TEXT SHOWN:
Server - Hardware recommendations

Hello Server experts,

We are finally moving to Knime server and I am looking at getting an AWS box. As there is not much documentation around the technical specs, what kind of hardware matters for data manipulation processes? We will be doing a mostly simple calculations, aggregations and fetching / parsing remote content.

As an example, we will be getting daily data from over 100 Google Profiles, Adwords Accounts, Twitter data etc. And then manipulate and store in a seperate DB. We will also collect 10k worth of HTML pages and extract content on a monthly basis..

What matters here? CPU, Disk Speed, Disk Size or Memory?

Thank you

Hi nxfxcom,

great that you are moving to the KNIME Server. Crawling ~10k websites and extracting the content requires no big hardware. Especially if you are running it in batch jobs once a month. Scanning ~100 Google, Twitter profiles is also no big deal.

More cores are nice of course. You can easily parallelize crawling and extraction processes and make use of more cores using the Parallel Chunk Start node. Workflow branches are execurted in parallel as well and many nodes make use of multiple cores. However, if you are running batch jobs monthly four cores should be enough.

The more memory you have the less data has to be buffered to hard disk by KNIME (less IO) the faster workflows are processed. 16GB Ram should be enoughg for this amount of data. However, if the amount will grow in the future more Ram is always better.

Disk Speed is important if the data will not fit into memory and is buffered to disk. RAID with fast disks makes sense here. SSDs are of course nice but not really a must have.

Cheers, Kilian

Thank you,

I appreciate the input.. IT justapproved my request.. More to come shortly ;)

EXERCISES:
#1 Copy word for word the part of the KNIME Server hardware thread running from "More cores are" down to "should be enough.".
#2 Do the following statements agree with the KNIME Server hardware thread? Answer yes or no for each, and quote the words that decide it. (a) The reply calls SSDs a must-have. (b) The reply says four cores should be enough for monthly batch jobs. (c) The first poster plans to collect about 10k HTML pages every week.

DATA SEGMENT:
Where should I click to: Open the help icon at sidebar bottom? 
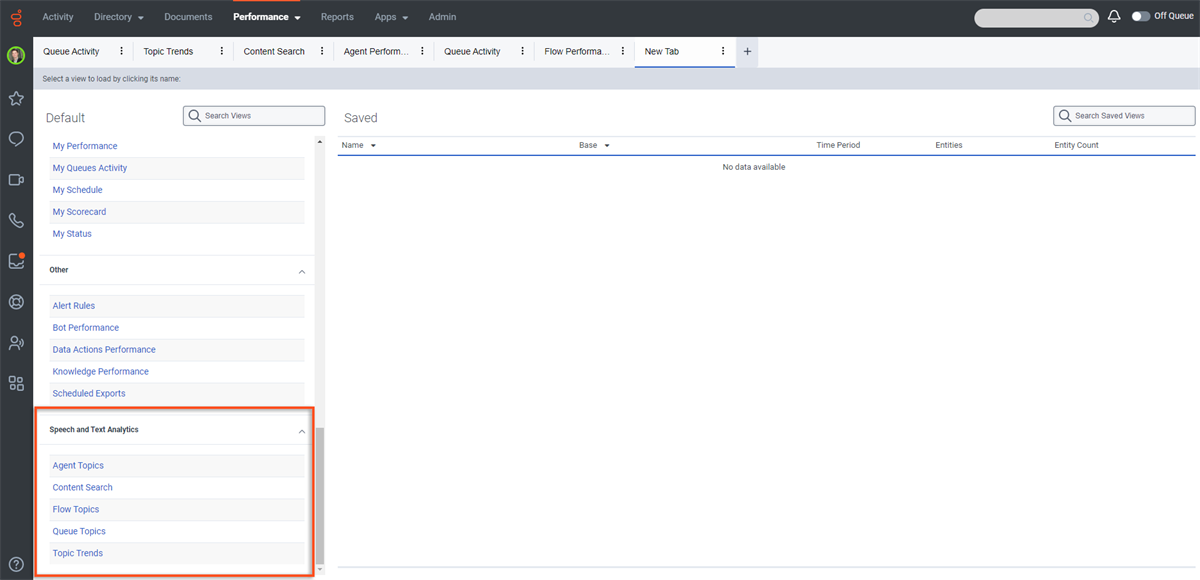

EXERCISE SOLUTIONS:
#1
More cores are nice of course. You can easily parallelize crawling and extraction processes and make use of more cores using the Parallel Chunk Start node. Workflow branches are execurted in parallel as well and many nodes make use of multiple cores. However, if you are running batch jobs monthly four cores should be enough.

#2
(a) No: "SSDs are of course nice but not really a must have."
(b) Yes: "However, if you are running batch jobs monthly four cores should be enough."
(c) No: "collect 10k worth of HTML pages and extract content on a monthly basis"